Intercommunalité : reprenons l’histoire d’un bon pied


La décision du Tribunal administratif date du 24 août dernier, mais elle n’a été connue que ces jours derniers : l’arrêté préfectoral qui avait rattaché, il y a deux ans, contre l’avis de la majorité d’entre elles, cinq communes de la Communauté de communes Latitude Nord (Générac, Saint Christoly, Saint Vivien-de-Blaye, Saugon et Saint Girons d-Aiguevives) à la Communauté de communes de Blaye a été annulé.

Interrogé par Sud ouest, Denis Baldès, Maire de Blaye et Président de la Communauté de communes a eu une réaction pour le moins surprenante : “Je regrette qu’un juge ait pu prendre une telle décision qui ne repose sur aucun fondement juridique.” (!!!)

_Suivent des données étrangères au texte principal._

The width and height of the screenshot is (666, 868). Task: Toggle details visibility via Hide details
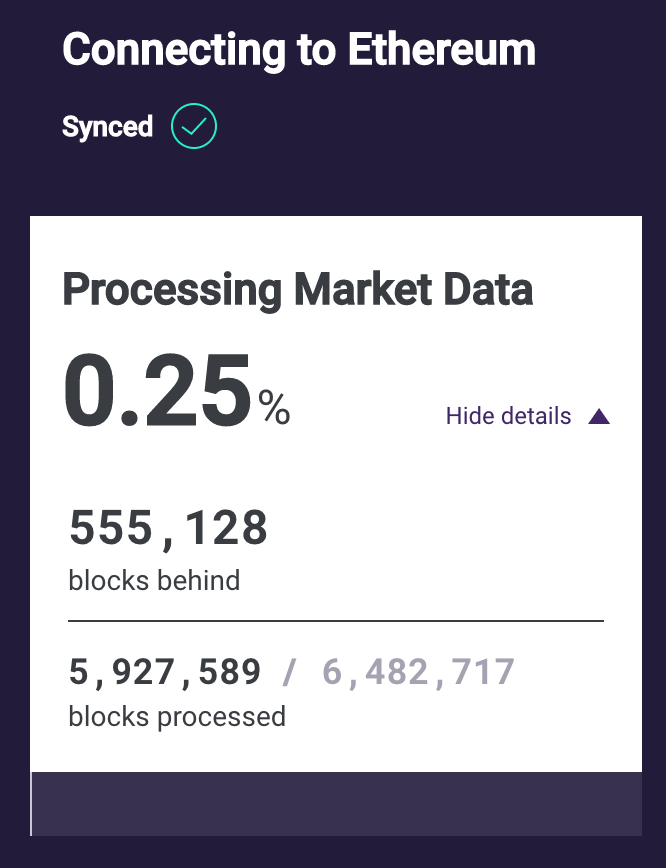click(507, 415)
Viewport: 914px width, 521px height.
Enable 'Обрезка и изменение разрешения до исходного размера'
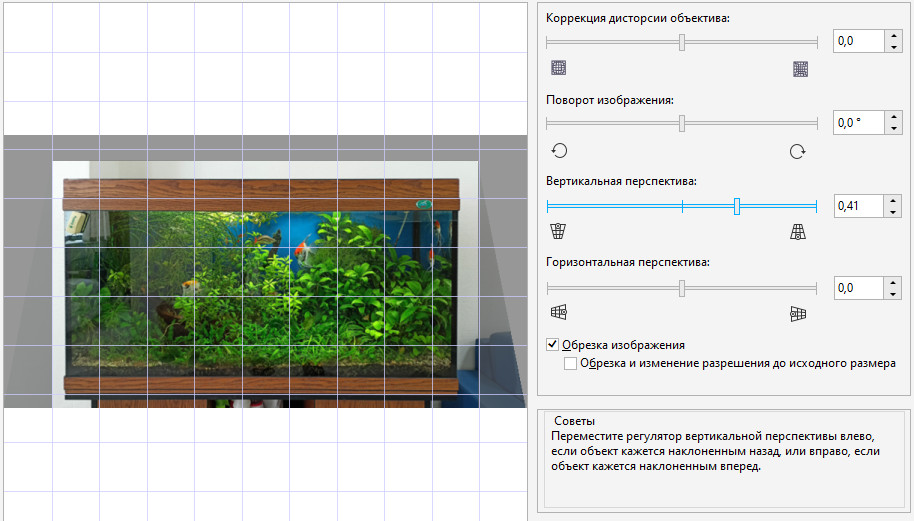[571, 364]
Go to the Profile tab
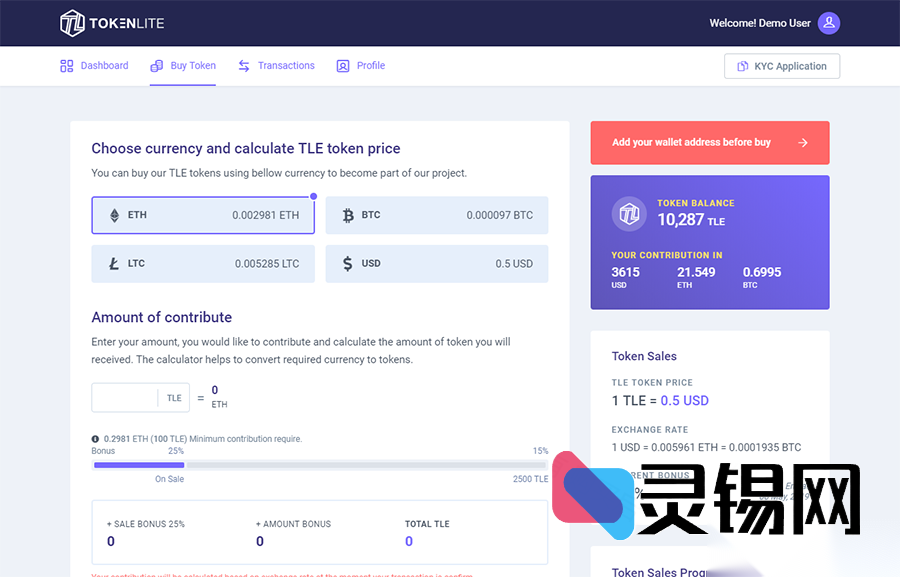This screenshot has height=577, width=900. click(x=360, y=65)
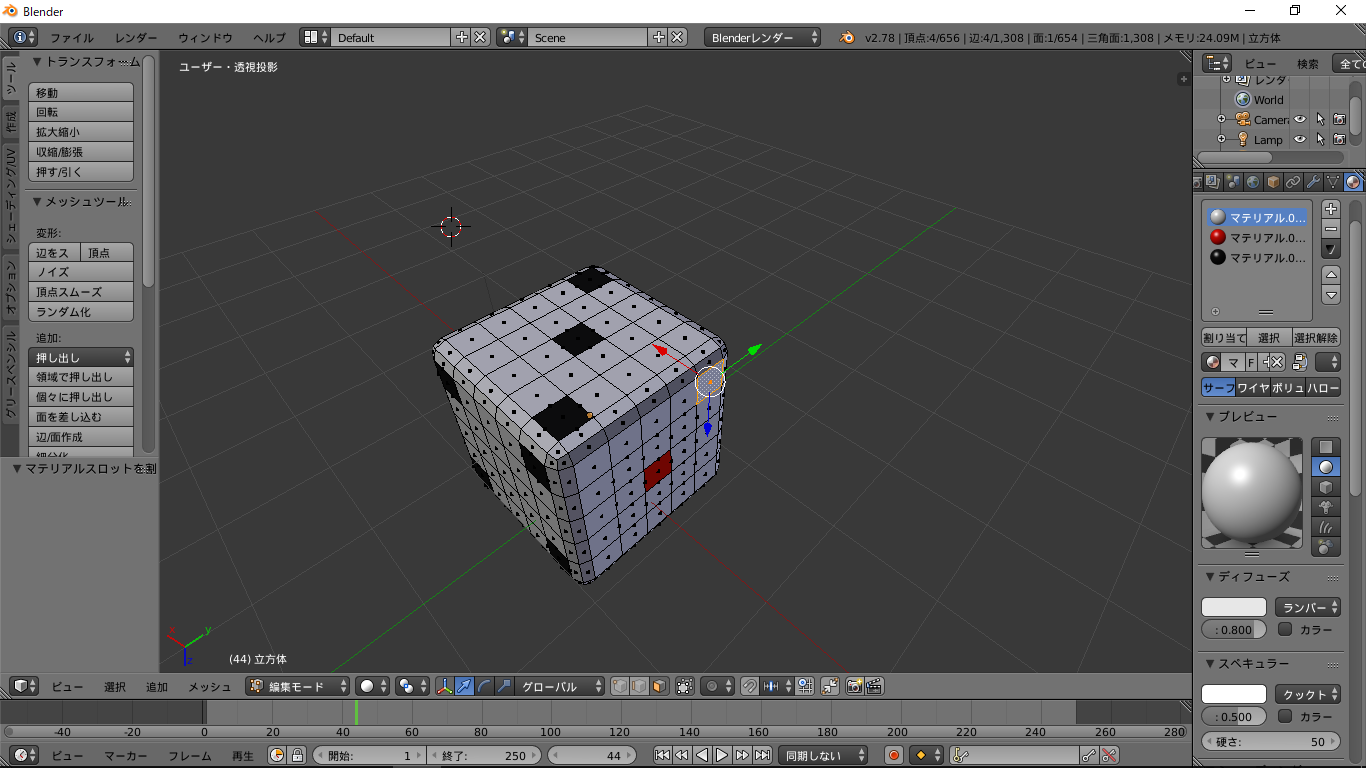Image resolution: width=1366 pixels, height=768 pixels.
Task: Click the OpenGL render camera icon
Action: (x=855, y=687)
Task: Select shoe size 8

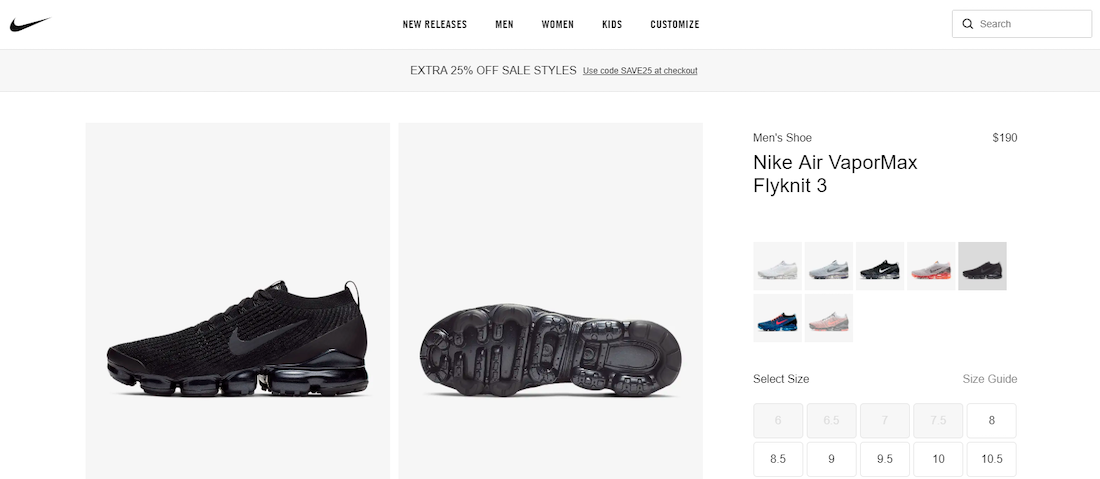Action: click(x=991, y=420)
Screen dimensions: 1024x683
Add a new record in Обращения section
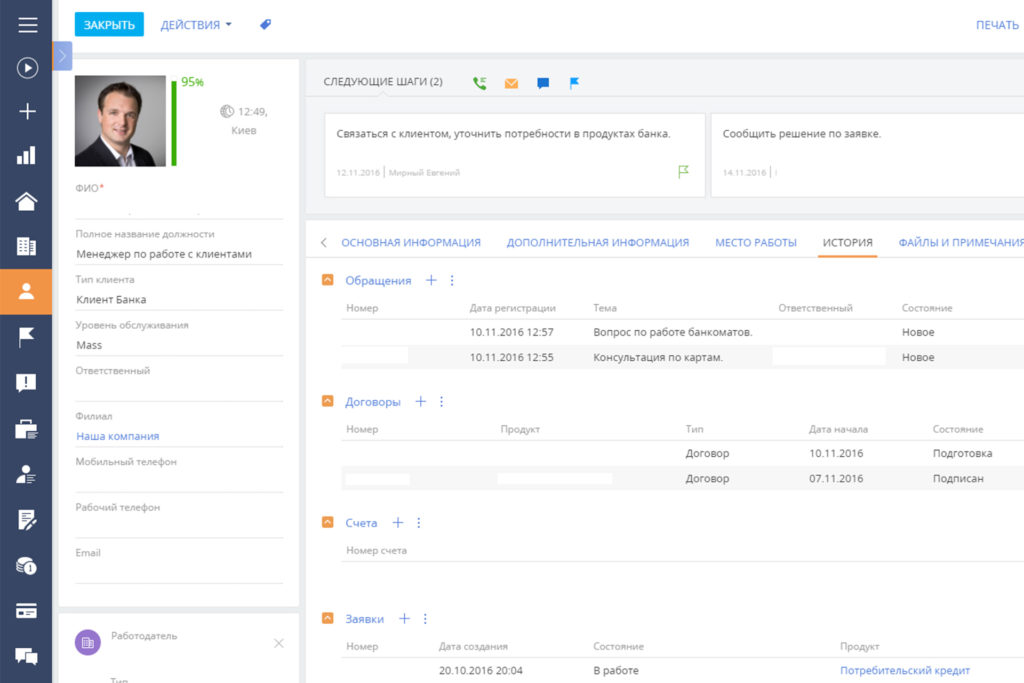[x=431, y=281]
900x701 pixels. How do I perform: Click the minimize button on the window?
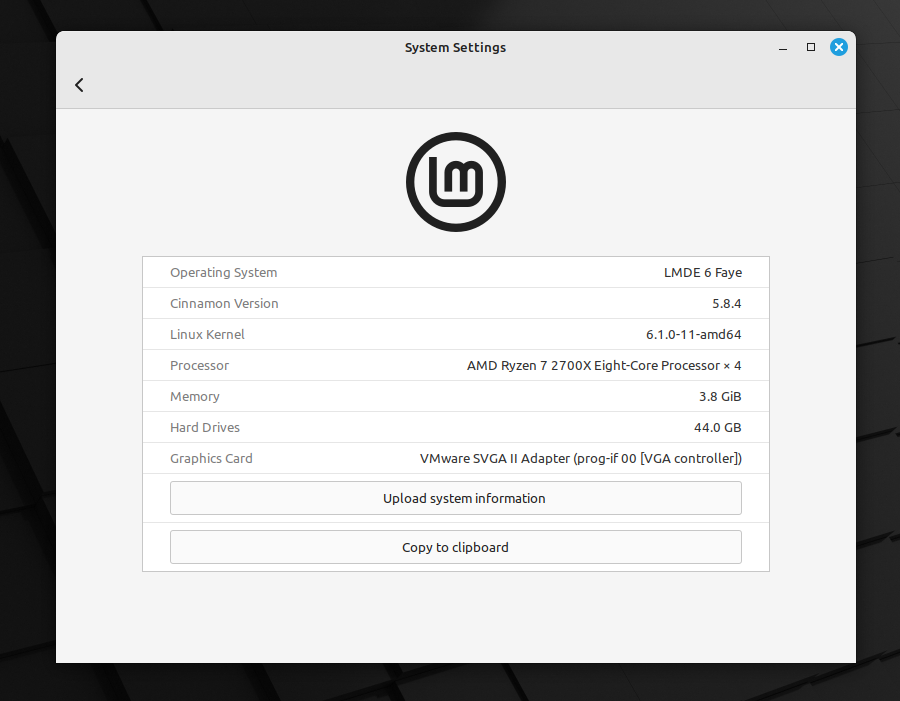[x=781, y=47]
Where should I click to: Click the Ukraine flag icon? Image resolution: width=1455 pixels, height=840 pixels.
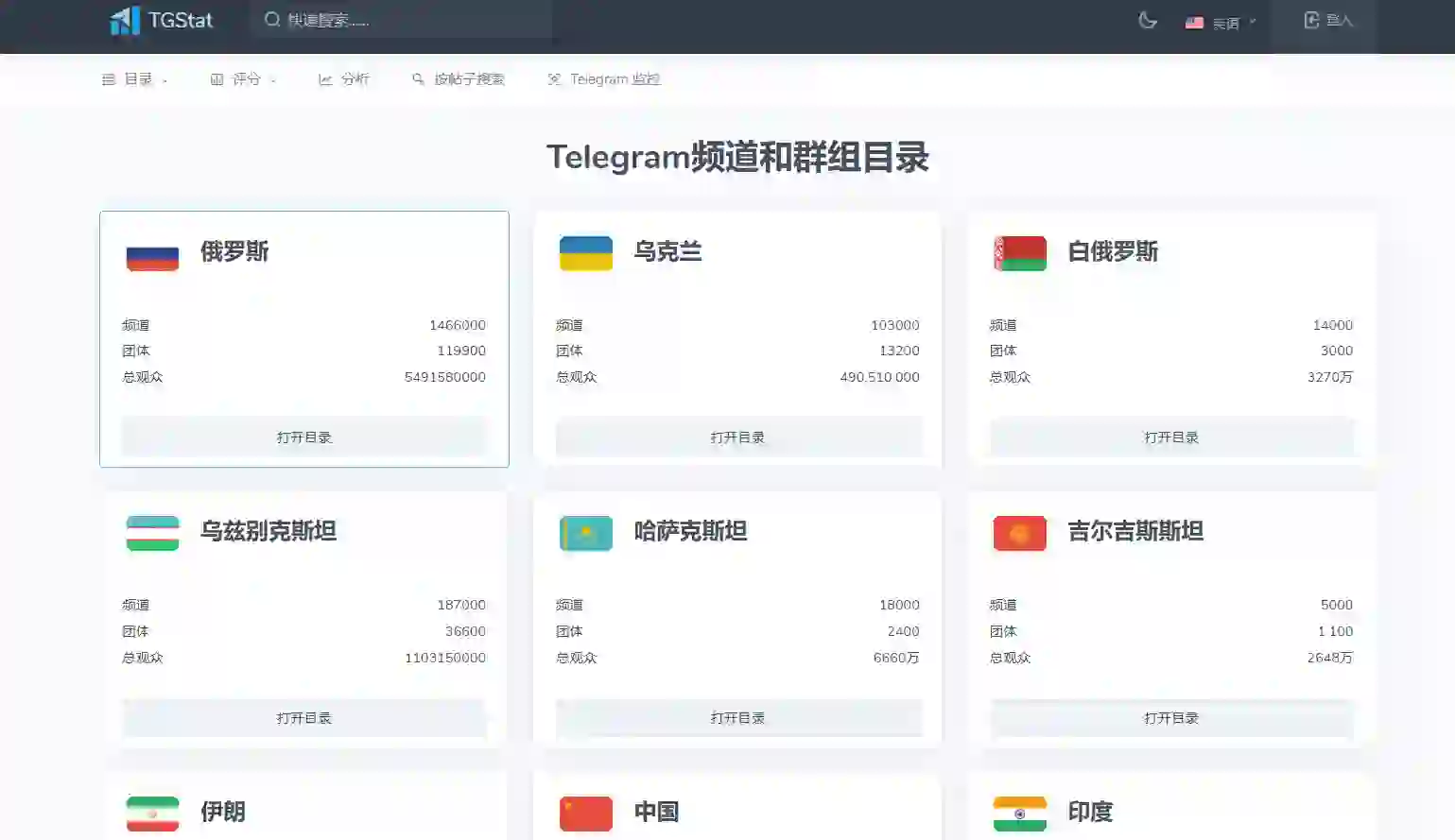585,253
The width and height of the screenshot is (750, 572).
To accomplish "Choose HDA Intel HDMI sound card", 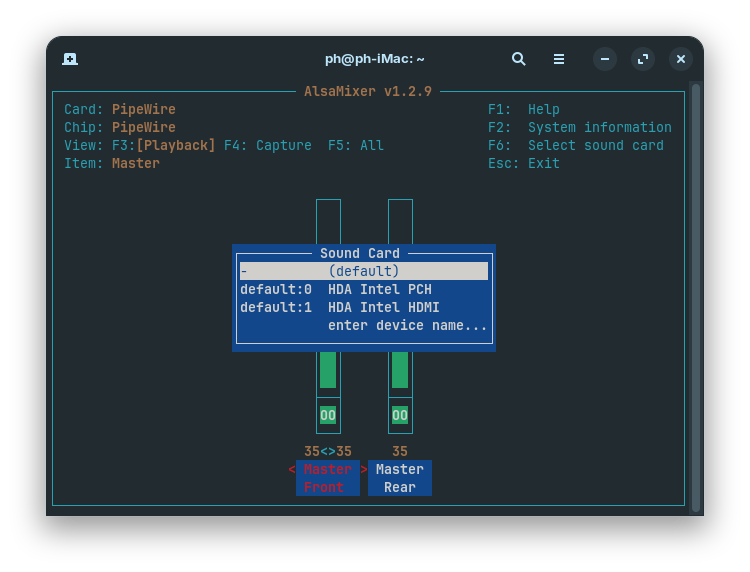I will point(364,307).
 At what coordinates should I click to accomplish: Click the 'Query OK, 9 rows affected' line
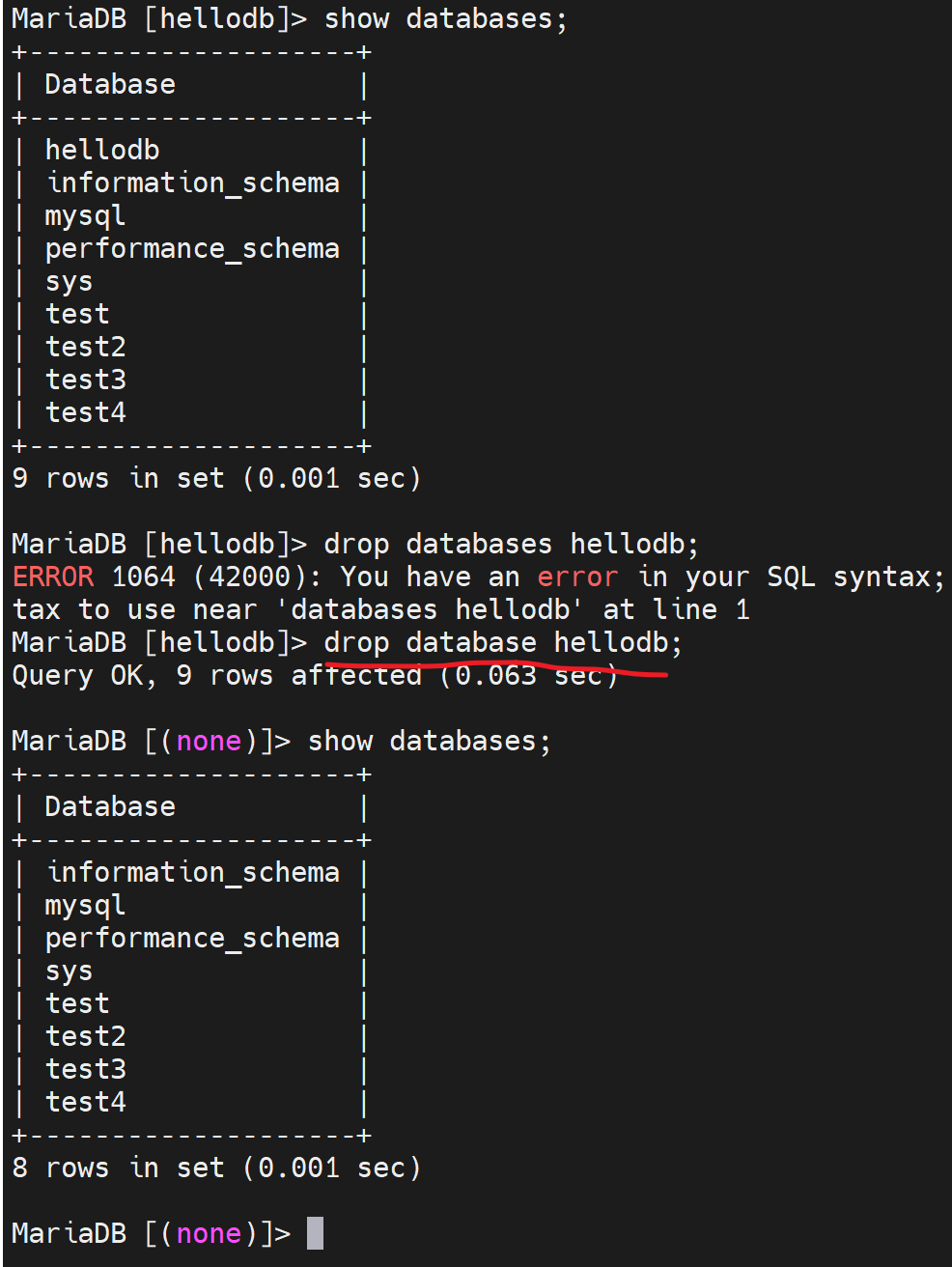click(x=314, y=675)
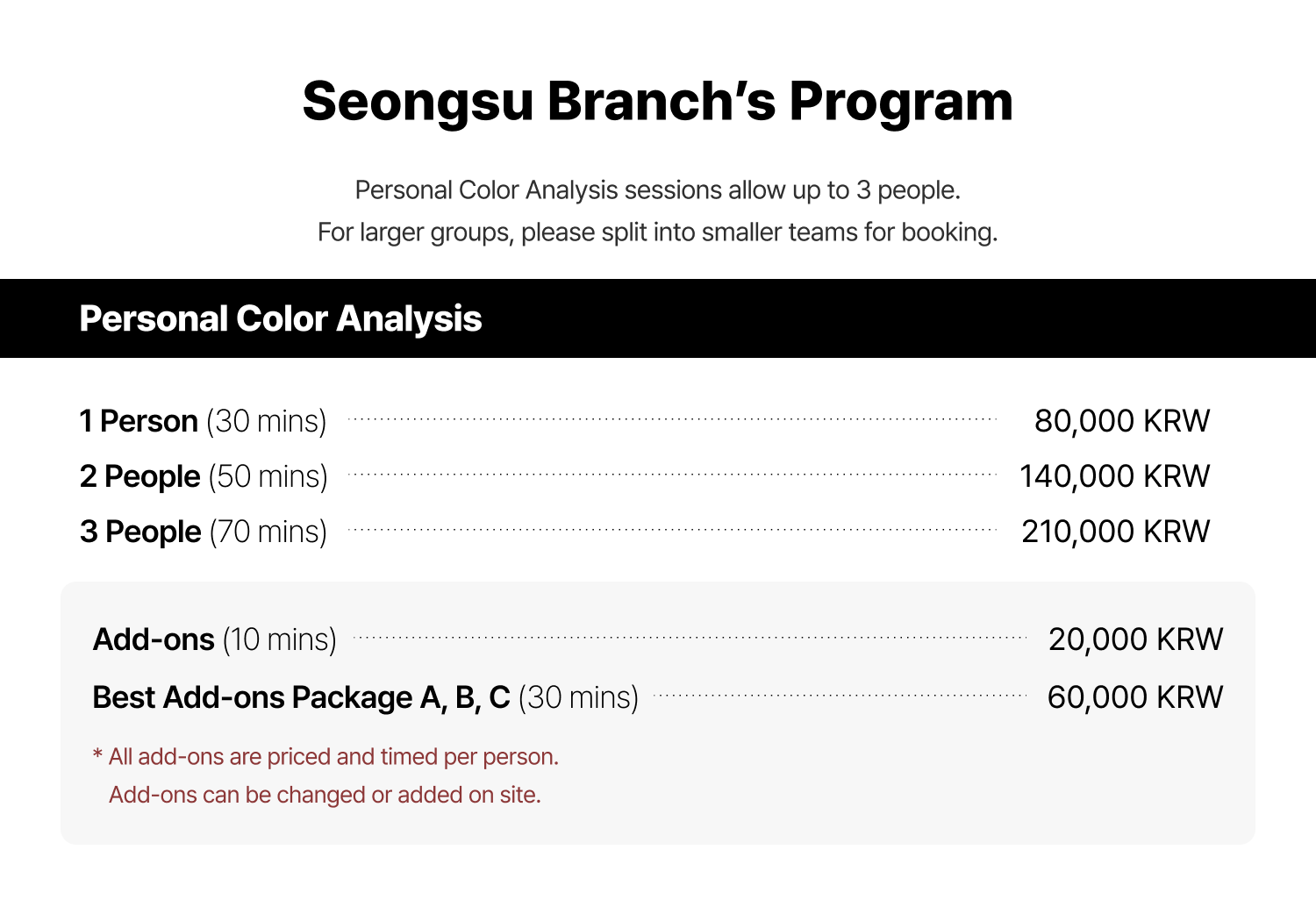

Il suffit pourtant de lire le jugement rendu, désormais public, pour comprendre à quel point cette décision est au contraire logique et juridiquement indiscutable. Le fait d’avoir forcé ces communes à quitter leur Communauté d’origine pour rejoindre celle de Blaye ne respecte aucun des trois premiers critères édictés par le Code général des collectivités territoriales :

1. Ce rattachement n’était pas nécessaire pour faire passer à la Communauté de Blaye les 15 000 habitants

2. Seule une des communes concernées (Générac) appartient au Bassin de vie de Blaye, tel que défini par l’INSEE, alors que trois (Saint Christoly, Saint Girons et Saugon) appartiennent à celui de Saint Savin.

3. Le transfert des communes n’a nullement fait progresser la solidarité financière ou territoriale.

La leçon à retenir et qu’a magistralement donné le juge administratif, c’est que la carte de la coopération intercommunale ne peut pas, ne doit pas, être dessinée selon des considérations purement politiciennes. Elle doit, a minima, respecter la logique des territoires et de leur développement solidaire.

Cette décision est donc l’occasion de reprendre la réflexion sur de bonnes bases et de finir par comprendre que, si l’on veut sortir de la limite des bassins de vie, la seule solution faisable est que la Haute Gironde ne constitue plus qu’un seule et même intercommunalité.

En attendant, le rétrécissement de la Communauté de communes de Blaye rend encore plus évidente l’erreur de raisonnement que constitue le projet, inconsidèremment onéreux, de construction d’un Office de Tourisme largement surdimensionné.